Brasília, 21 (AE) - O secretário de Produção e Comercialização do Ministério da Agricultura, Paulo Cesar Samico
informou hoje que os países produtores de café decidiram adotar uma política para reter entre 20 milhões a 25 milhões de sacas de café até junho do ano que vem, com o objetivo de elevar os preços do produto no mercado internacional. A decisão, segundo ele, foi adotada pelos países membros da Associação dos Países Produtores de Café (APPC), realizada na sexta-feira passada, em Londres. "Em 15 dias a APPC apresentará um estudo sugerindo os mecanismos, preços e prazos que deverão ser adotados na retenção do café", afirmou.

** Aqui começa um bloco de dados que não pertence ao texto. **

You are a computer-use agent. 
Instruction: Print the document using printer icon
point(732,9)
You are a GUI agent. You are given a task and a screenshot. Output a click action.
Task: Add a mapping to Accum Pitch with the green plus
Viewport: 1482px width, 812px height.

Samico explicou que a política de retenção de café tem como objetivo provocar a alta de preços do produto no mercado internacional, atualmente em baixa. Durante a reunião da APPC, segundo ele, também ficou definido que o estudo a ser feito pela entidade apresentará sugestão sobre preço - uma espécia de gatilho - a ser usado como referência para a liberação ou não dos estoques. O mais provável, conforme ele, é de que a política de retenção de preços para o café entre em funcionamento no final de março ou início de abril.
O secretário de Produção e Comercialização do Ministério da Agricultura explicou que a baixa nos preços do café não corresponde à realidade física de oferta do produto atualmente e nem a expectativa futura, uma vez que Brasil e Colômbia - dois maiores produtores mundiais - terão quebra de safra neste ano. Ele lembrou que a safra brasileira de café, prevista inicialmente para 35 milhões de sacas, deverá ficar abaixo de 28 milhões de sacas, enquanto a safra da Colômbia, estimada em 12 milhões de sacas, ficará em torno de 9 milhões de sacas.
Samico explicou ainda que a oferta da safra de café do México, de 5 milhões de sacas, que entrou no mercado em janeiro e foi vendida quase que praticamente para os Estados Unidos, também contribuiu para derrubar os preços. "O mais provável é que em junho próximo haja escassez de café no mercado mundial", afirma, lembrando que a oferta mundial de café também deverá ser restrita no ano que vem, quando a safra brasileira será menor que a deste ano.
O governo brasileiro adotará financiamentos para pré-comercialização de café para fazer a retenção do produto. Nesse sentido informou que o Fundo Nacional do Café já conta com R$ 500 milhões para emprestar aos cafeicultores. Esta quantia, conforme ele, permitirá a estocagem de 5 milhões de sacas, o que permitirá que os produtores aguardem melhores preços para vender a produção.
Samico informou que o aumento dos preços do café não afeta o mercado interno, que consome o produto proveniente de antigos estoques do governo. Nesse sentido informou que no próximo dia 23 serão leiloadas 180 mil sacas de café, pelo sistema eletrônico do Banco do Brasil. Este é o volume de oferta semelhante a outubro/novembro do ano passado.
Inialmente o governo havia pensado em ofertar até 300 mil sacas de café mensais, mas desistiu porque no último leilão, realizado em 27 de janeiro passado, foram compradas apenas 51% da oferta realizada.